Work request ->
Using the listing below, print the line containing "Where should I", the line containing "The image size is (1003, 449).", and each line between them, exactly and nothing else. Pictures stay out of the print.

Provided records ->
"""

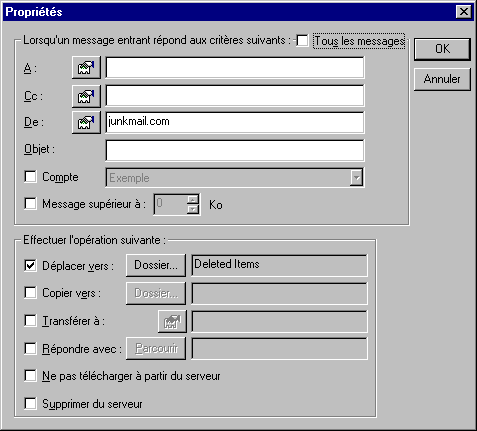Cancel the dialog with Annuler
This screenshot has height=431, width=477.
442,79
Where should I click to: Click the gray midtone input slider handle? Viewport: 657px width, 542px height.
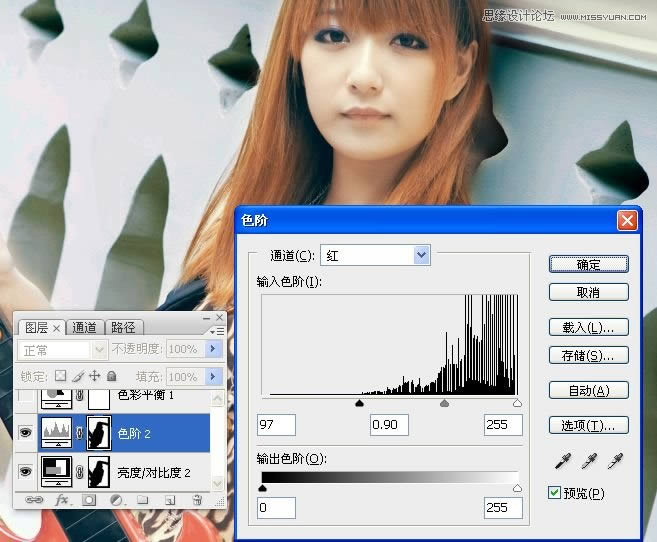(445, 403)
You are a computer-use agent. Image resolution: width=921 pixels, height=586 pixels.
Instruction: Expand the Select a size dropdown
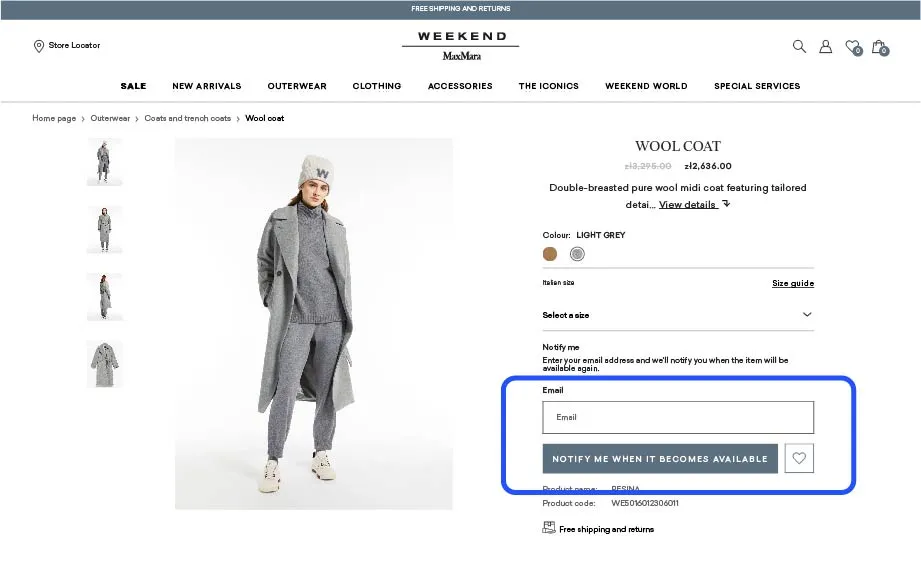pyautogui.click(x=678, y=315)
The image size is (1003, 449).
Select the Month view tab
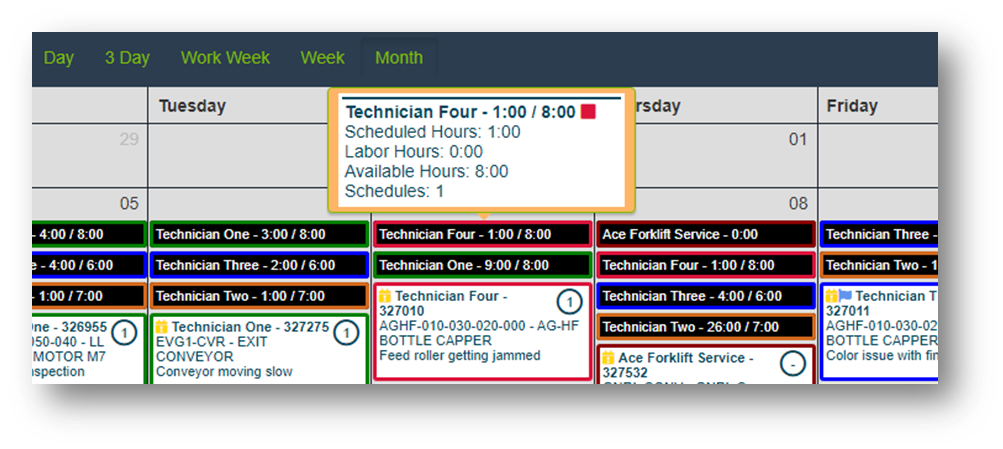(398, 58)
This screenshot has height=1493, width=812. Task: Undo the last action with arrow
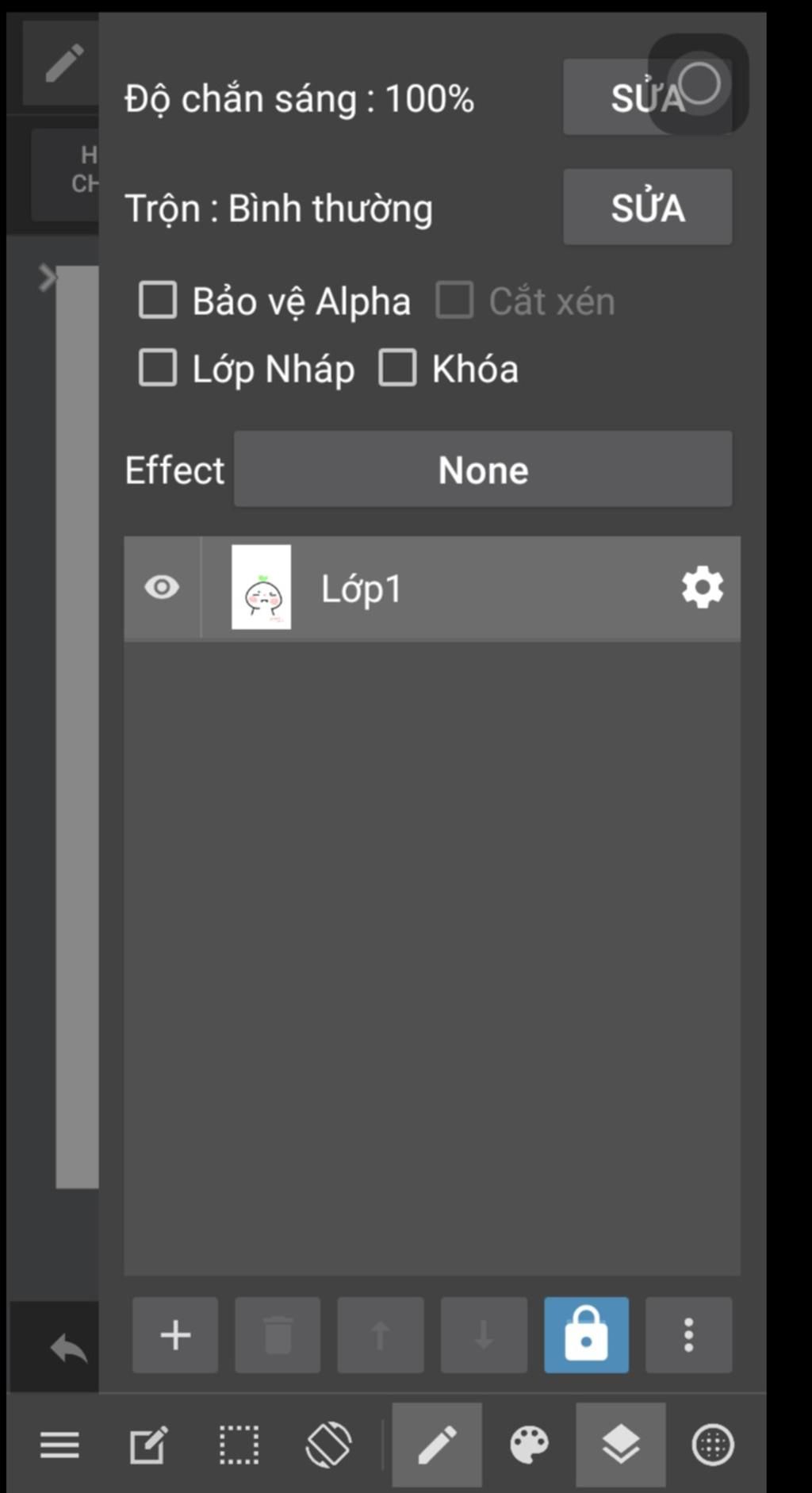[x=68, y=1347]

"""
"""

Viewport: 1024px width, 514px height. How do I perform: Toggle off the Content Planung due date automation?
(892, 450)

"""

Task solution ->
Where should I click to: Click the gray midtone input slider handle? Viewport: 657px width, 542px height.
(445, 403)
You are a computer-use agent. Image resolution: width=921 pixels, height=586 pixels.
Instruction: Expand the Select a size dropdown
pyautogui.click(x=678, y=315)
The image size is (1003, 449).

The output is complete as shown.